> **TEXT SEGMENT**:
= Beginning of Section =

I first read F. Scott Peck, the psychologist and Christian philosopher, back in college. (Ouch! Was that really 1984?) The Road Less Traveled crystalized the wisdom he gained in trying to balance the scientific practices of one-on-one therapy with the creation of networks of support that enabled healing to become a practical way of living for the patient.
One of the greatest causes of psychological distress, as well as the greatest impediment to healing, was the simple confusion that “love” was something that the giver felt. Peck completely rejected this in the case of the confusing loss of ego boundaries that we know as romantic love, applying to this particular form of madness the technical term “cathecting.” That’s close enough to “catheter” that I find it almost repulsive.
Peck’s writing sent me off down a path of rational loving that is just terribly confusing to most people. I don’t expect to feel good when loving somebody until my love actually manifests itself in a way that means something to them. I know that I’ve succeeded in that process when they come and say “Thank-you for loving me.” Ultimately, that’s the only meaningful evidence of my love. I do still offer “I love you” to my intimates, because it’s a comforting token, but I know full well that it doesn’t give me any claim on them until they give me “thank-you” back.

= End of Section =

> **REQUIRED ACTION A**: Return, word for word, the part of the passage about F. Scott Peck and love that opens with the words containing "I first read" and closes with "for the patient.".
> **REQUIRED ACTION B**: In the passage about F. Scott Peck and love, what technical term did Peck apply to romantic love?

> **ENTRIES SUPPLIED**:
= Beginning of Section =

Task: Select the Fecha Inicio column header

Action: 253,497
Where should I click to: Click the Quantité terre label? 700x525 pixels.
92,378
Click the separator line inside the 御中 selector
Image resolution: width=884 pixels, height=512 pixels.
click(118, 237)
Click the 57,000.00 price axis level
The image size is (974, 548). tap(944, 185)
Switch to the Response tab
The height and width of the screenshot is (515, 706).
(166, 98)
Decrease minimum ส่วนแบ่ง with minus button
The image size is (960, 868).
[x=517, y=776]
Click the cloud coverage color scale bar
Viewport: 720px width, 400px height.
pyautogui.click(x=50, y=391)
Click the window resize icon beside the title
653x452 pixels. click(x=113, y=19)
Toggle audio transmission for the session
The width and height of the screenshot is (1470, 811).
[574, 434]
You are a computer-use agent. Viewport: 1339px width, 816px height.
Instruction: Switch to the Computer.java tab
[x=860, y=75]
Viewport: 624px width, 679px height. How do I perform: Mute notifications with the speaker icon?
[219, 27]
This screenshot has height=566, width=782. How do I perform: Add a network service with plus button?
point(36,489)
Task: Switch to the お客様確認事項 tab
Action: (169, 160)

= End of Section =

> **REPLY A**:
I first read F. Scott Peck, the psychologist and Christian philosopher, back in college. (Ouch! Was that really 1984?) The Road Less Traveled crystalized the wisdom he gained in trying to balance the scientific practices of one-on-one therapy with the creation of networks of support that enabled healing to become a practical way of living for the patient.

> **REPLY B**: Cathecting